Con 5.590 franchi lordi al mese per un impiego nel pubblico o nel privato a tempo pieno lo stipendio in Ticino resta il più basso della Svizzera. Mentre a livello nazionale il salario si attesta a 6.788 franchi mensili.
E’ quanto emerge dalla rilevazione diffusa oggi dall’Ufficio Federale di Statistica, che si riferisce ai dati 2022.
Cifre che viste dall’Italia sembrano consentire un tenore di vita più che agiato ma che rapportate al territorio elvetico vanno riconsiderate. Tant’è che i sindacati tornano a dire che il salario minimo di 5mila franchi è il minimo assoluto.
Gli ultimi dati diffusi mettono in luce che rispetto al 2020 il salario mediano svizzero è aumentato di 123 franchi, mentre quello ticinese di solo 46 franchi.

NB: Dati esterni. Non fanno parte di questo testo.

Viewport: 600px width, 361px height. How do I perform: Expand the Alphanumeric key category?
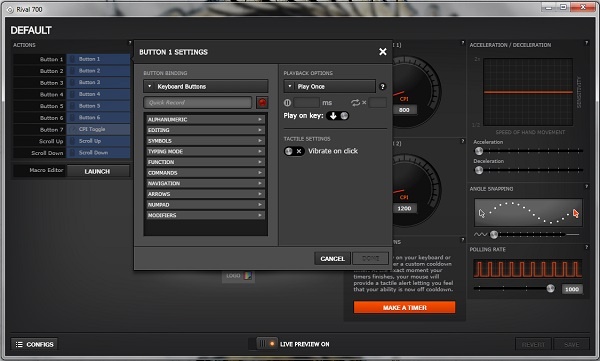point(205,119)
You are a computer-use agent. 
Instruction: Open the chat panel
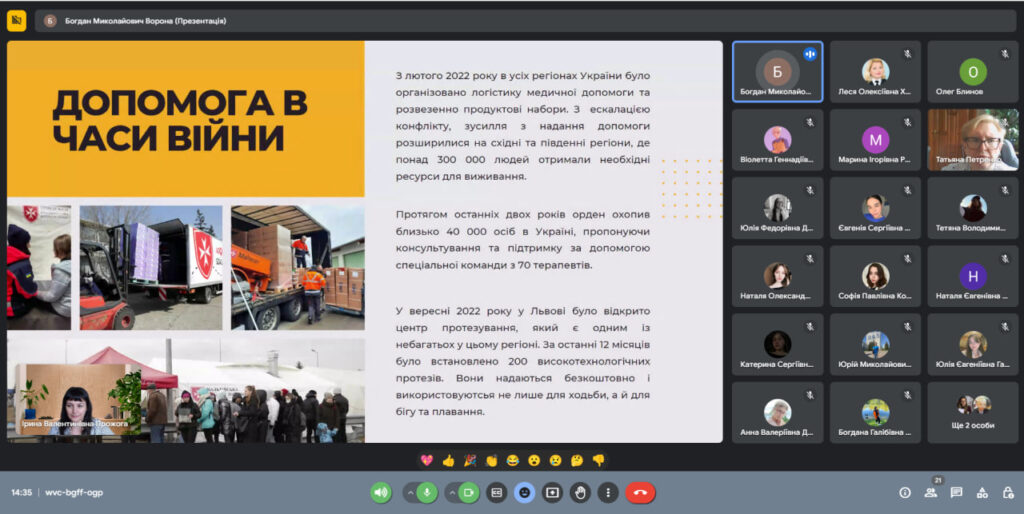click(956, 492)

“Sebbene tra il 2008 e il 2022 la piramide generale dei salari sia rimasta relativamente stabile, sussistono differenze importanti a seconda dei rami economici e dei profili dei dipendenti”. Si legge nel comunicato diffuso.
I livelli di remunerazione salgono – ad esempio – per chi lavora nell’ambito informatico, nel settore bancario, dell’industria farmaceutica o in quella del tabacco, dove la forbice oscilla tra 9mila e i 13mila franchi al mese. Si collocano a metà della piramide i settori delle costruzioni, del commercio all’ingrosso e dell’industria meccanica (si va dai 6400 ai 7400 franchi), mentre fanalino di coda restano il commercio al dettaglio, la ristorazione e i servizi personali (tra i 4mila e i 5mila franchi).

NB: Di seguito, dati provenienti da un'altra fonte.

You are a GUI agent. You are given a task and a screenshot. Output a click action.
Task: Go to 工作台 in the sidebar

I salari variano anche a seconda del permesso di soggiorno. Per gli incarichi ad alta responsabilità la manodopera straniera percepisce di più rispetto al personale svizzero. Ad esempio i frontalieri con permesso G guadagnano 10.700 franchi, rispetto ai 10.400 degli svizzeri. La situazione si capovolge se si considerano i posti di lavoro che non comportano responsabilità gerarchiche.
A livello geografico se Zurigo è in testa, il Ticino è in coda. “Questa gerarchia salariale – viene precisato nel comunicato – è dovuta in gran parte alla concentrazione di rami economici a forte valore aggiunto in determinate aree, nonché alle specificità strutturali dei mercati regionali del lavoro”.